▶ **DIRECTION**
Render the rows as a Markdown table with the columns No. and Line, starting at the line that contains "Given: Click the" and ending at the last row. Skip blank lines and leave the pictures out.

▶ **EXCERPTED RECORDS**
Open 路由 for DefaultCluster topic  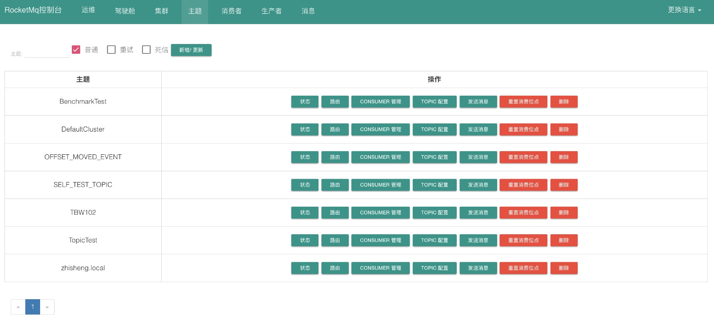click(x=335, y=130)
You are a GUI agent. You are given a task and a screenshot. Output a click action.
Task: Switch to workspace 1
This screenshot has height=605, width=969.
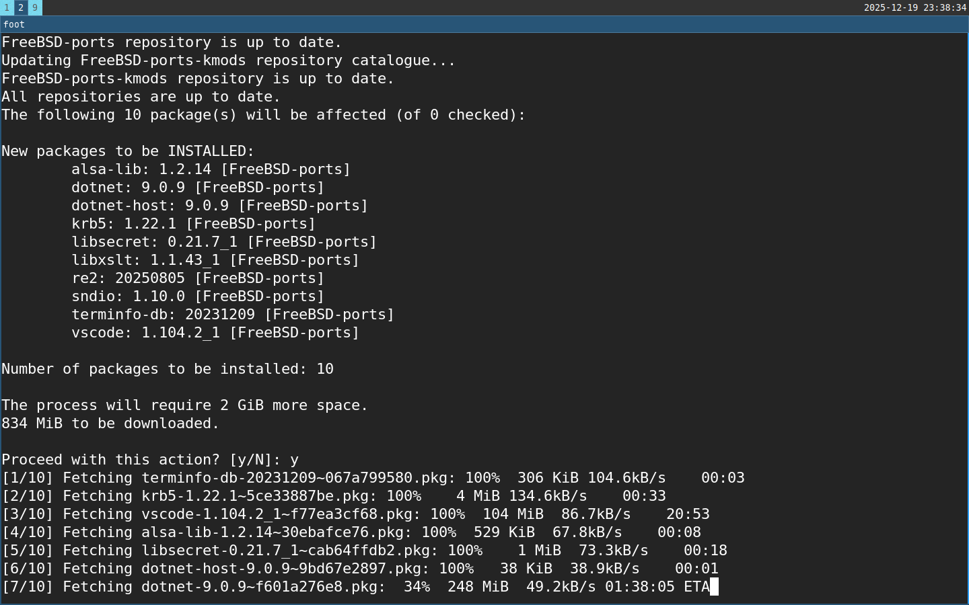click(x=7, y=7)
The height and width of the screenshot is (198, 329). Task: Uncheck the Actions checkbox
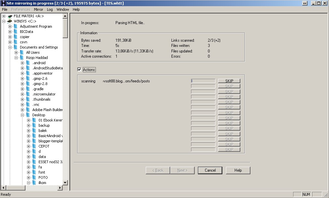coord(79,70)
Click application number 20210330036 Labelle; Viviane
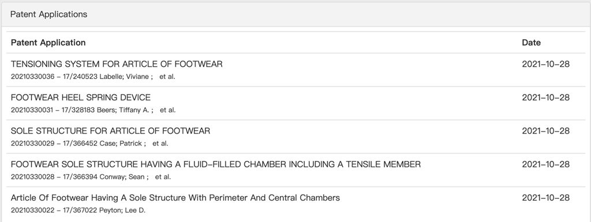Screen dimensions: 591x222 pyautogui.click(x=82, y=77)
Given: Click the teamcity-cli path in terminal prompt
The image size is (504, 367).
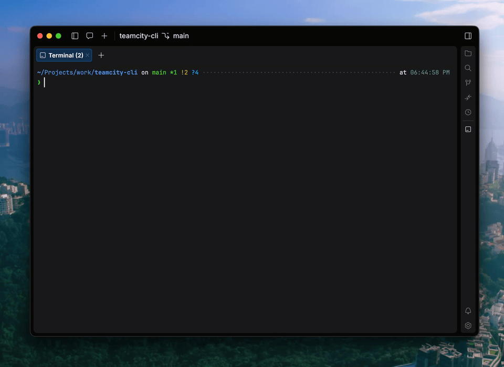Looking at the screenshot, I should [116, 72].
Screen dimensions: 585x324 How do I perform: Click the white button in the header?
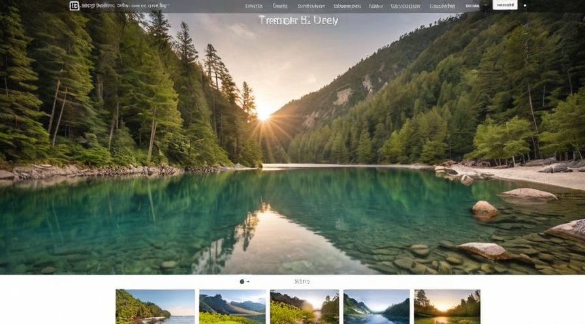(504, 5)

▶ **RESULT BELOW**
| No. | Line |
|---|---|
| 1 | Given: Click the teamcity-cli path in terminal prompt |
| 2 | The image size is (504, 367). |
| 3 | Looking at the screenshot, I should [116, 72]. |
| 4 | Screen dimensions: 585x324 How do I perform: Click the white button in the header? |
| 5 | (504, 5) |